I think that one of the key questions to ask in designing these kinds of products is whether or not the task can be “Goodharted” - will the measure being used likely become a target, and therefore cease to be a good measure? For example, if the measure is “number of documents assessed per hour” and the target is to hit as many documents as possible in that hour, does the tool assign true agency to the user or to the machine - will the person be pressured to keep up with AI-level workloads, inevitably cutting risk corners to achieve this?

Take for example a situation in which an AI tool is extracting some messy documents, because the documents are received from lots of sources in loads of different formats and with no consistency. We could build an AI-based tool that extracts just the numbers required - but it cannot deterministically and with 100% accuracy get those numbers. So to solve that problem, a sensible-feeling solution is that a human should check the output. So far so good - the human retains agency, the machine helps them process - problem solved.

Now in deployment, this tool is used at scale - now a task that would have taken a human reviewer days is done in minutes. In theory, this saves the humans time - in practice and at scale, they just need to process more documents. To review the number of documents that the AI can process, the human must also review many more documents. They are still subject to manual error, and are now a risk-sink for clearing the volumes of AI numbers that they could otherwise never be fully checked.

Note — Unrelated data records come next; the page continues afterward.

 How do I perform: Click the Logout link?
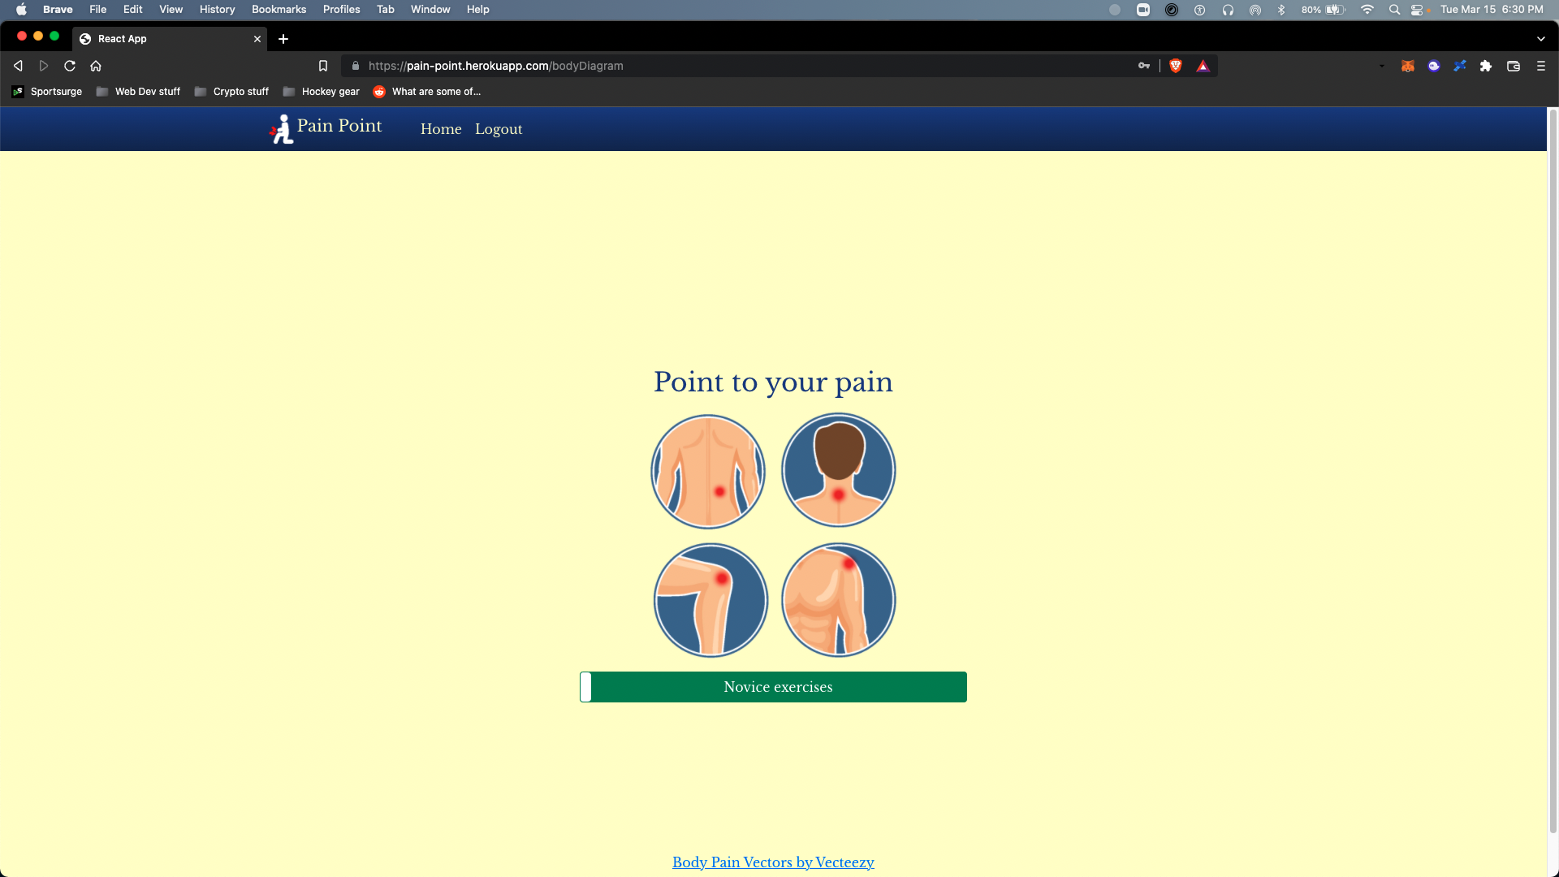(x=498, y=129)
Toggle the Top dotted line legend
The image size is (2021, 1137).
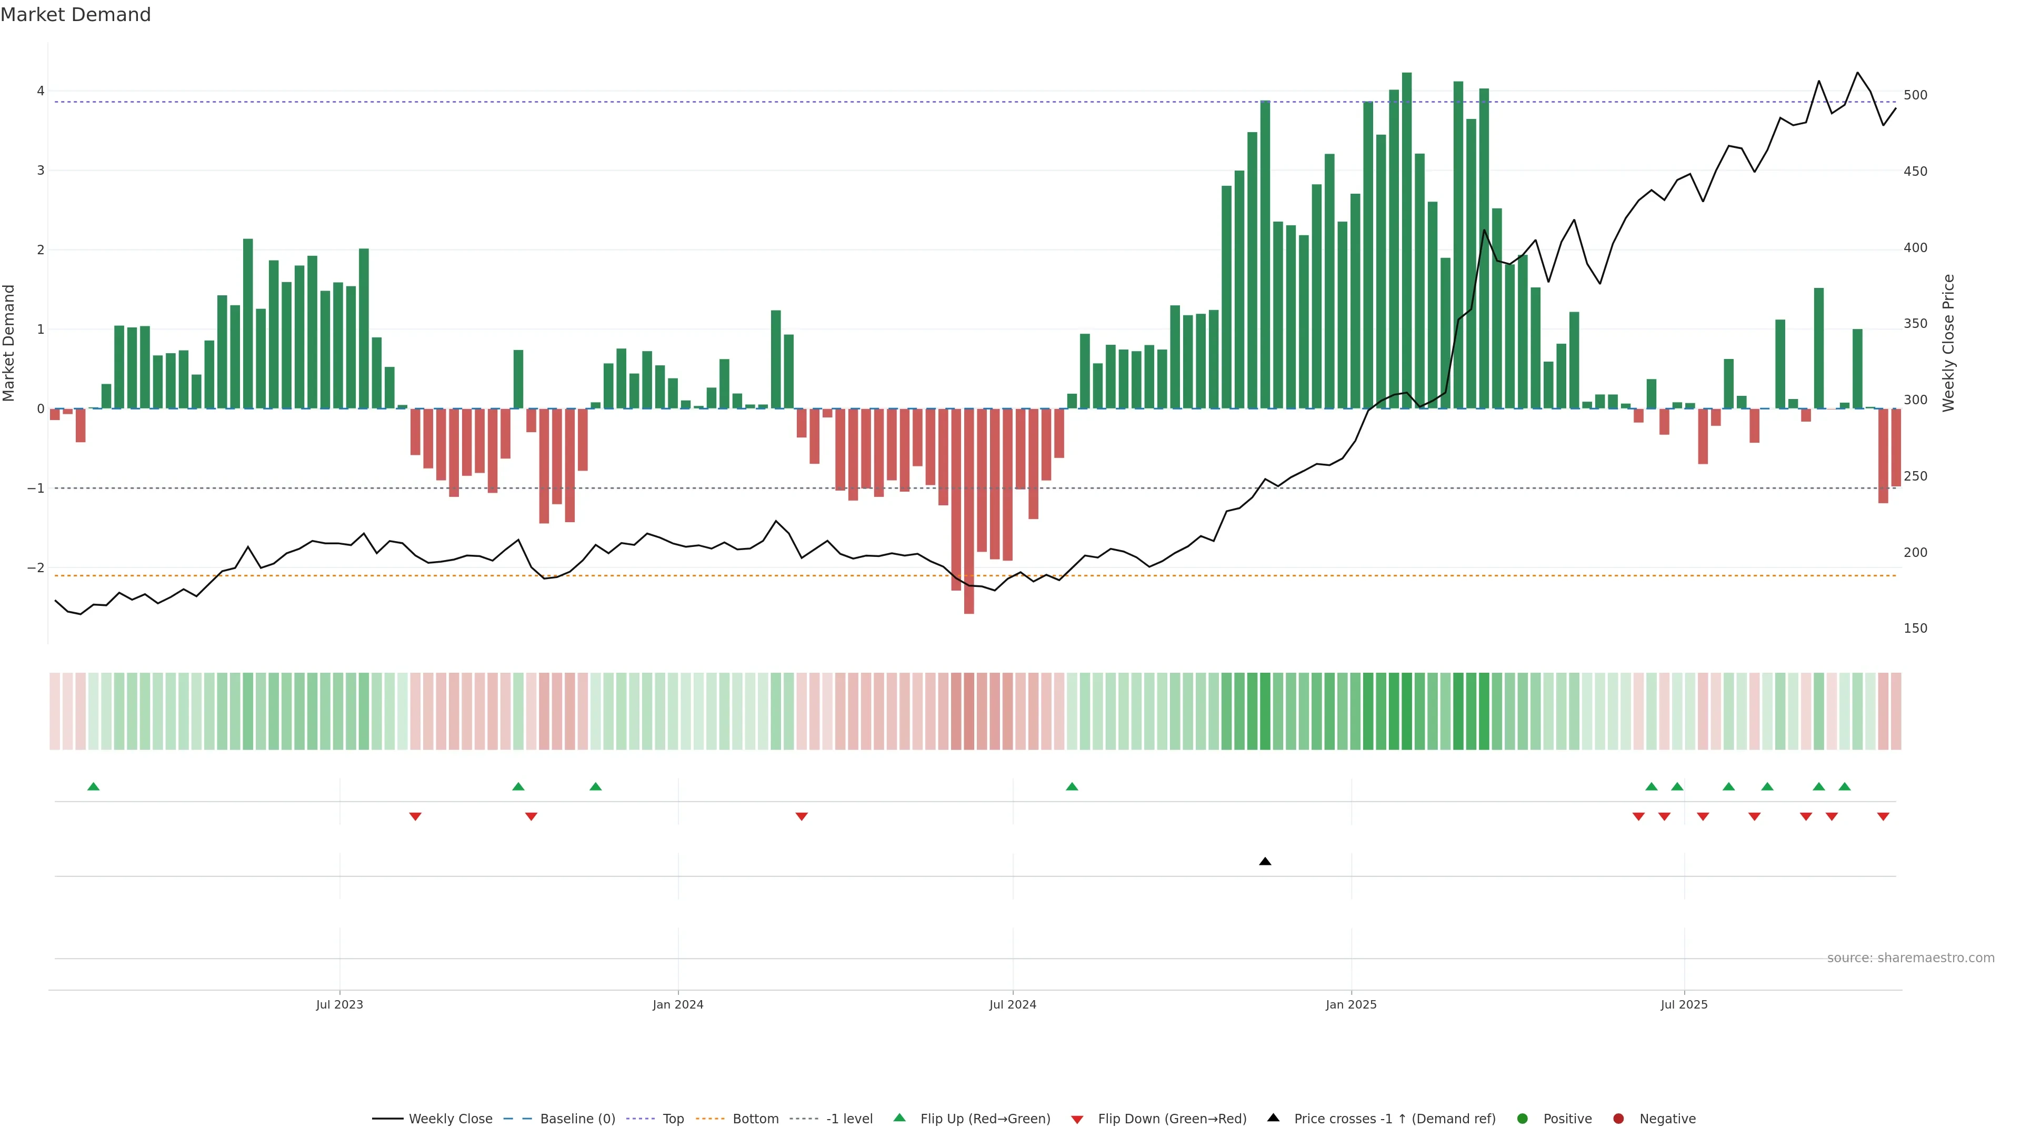672,1118
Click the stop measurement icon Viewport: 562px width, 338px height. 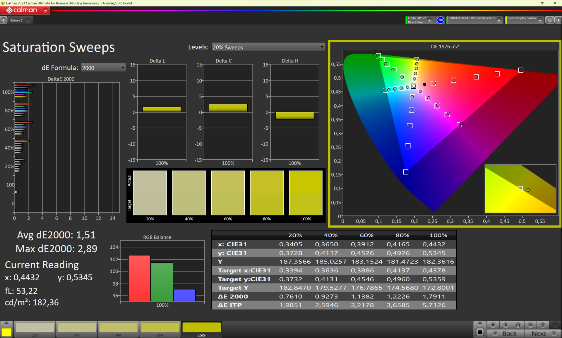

By considering the counterfactual, i.e. how would this problem be solved if AI was not an available tool, alongside the questions above, we keep the solution space wider for longer. In the document-processing example, maybe a better solution would have just been to change the system, changing the data collection format to be consistent and deterministically machine-readable, tackling the problem at the root.

I also think that this issue can be somewhat resolved with more thoughtful design for the evaluating and monitoring needed. If the situation is a slightly different one, in which only high accuracy and not total accuracy is acceptable, there is more opportunity to genuinely improve the use of the human reviewer’s time by “featurising” evaluation - for instance, by training a model to detect instances that the AI tool might struggle with most and flagging only these as requiring review. In this way, useful skills to add to the developer toolbox include an appreciation for the nuance of the strengths and weaknesses of their tool and the human-in-the-loop as a system, and the ability to implement and then action the insights from the evaluation of these.

Going forward

My practices are evolving alongside the AI toolkit (particularly in regard to Model Context Protocol, which I’m currently upskilling in), and I’m sure they reflect my personal biases to how I want to solve problems and develop my career. I find hearing other people’s reflections on thoughtful use of AI tools really helpful (for instance, Robin Linacre’s thoughts). For now, being consciously aware of how and why I’m using and designing AI tools hopefully goes some way to keeping me (and the people using what I build) as the centaur’s head on a machine body, rather than the reverse. It’s what I’m using to guide becoming a more thoughtful practitioner, rather than a risk-sink for automation.

With thanks to Rachel Dunne for reviewing this post!